In the present study, the socio-ecological perspective is applied to nutritional behavior and reformulated as an analytical framework designated as the “Socio-ecological Nutrition Model.” In contrast to existing socio-ecological models, which primarily focus on broadly explaining health behaviors, this model is specifically designed to explain, in an integrated manner, the multi-level factors influencing the formation and maintenance of dietary behaviors during adolescence and young adulthood.
Nagata et al. [23] demonstrated that structural factors—including racial, ethnic, and socioeconomic background—exert a significant influence on dietary behavior formation, illustrating that dietary behaviors are shaped within sociostructural contexts that extend beyond individual choice. Given that peer group influences and social norms play particularly important roles in dietary behavior formation during adolescence [19], participatory nutritional education utilizing peer leaders and social norm-based interventions have been proposed as effective strategies. Furthermore, given that engagement functions as a critical mediating variable in digital behavioral interventions change interventions [35], tailored intervention designs that reflect the digital access patterns and usage characteristics of young adults are essential.
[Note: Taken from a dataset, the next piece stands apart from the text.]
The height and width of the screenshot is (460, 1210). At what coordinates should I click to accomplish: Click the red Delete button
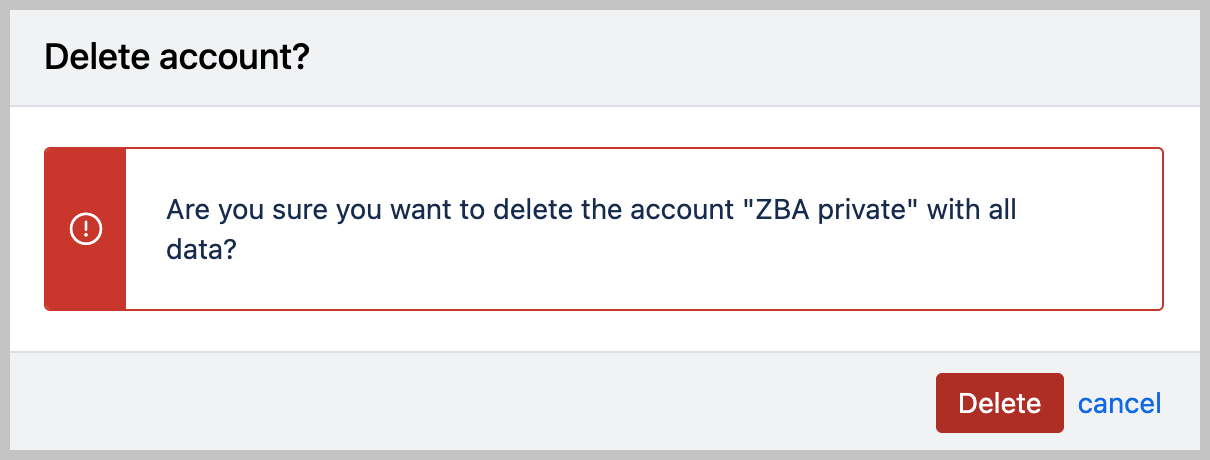999,403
From a systems thinking perspective, the UNICEF [32] emphasize that the effectiveness of socio-ecological approaches is maximized when integrated with regional food systems and extended to community-level implementation strategies. Thus, the proposed model provides a practical foundation for dietary behavior changes in adolescents and young adults through a multi-level intervention structure that connects the individual, social, environmental, and policy domains.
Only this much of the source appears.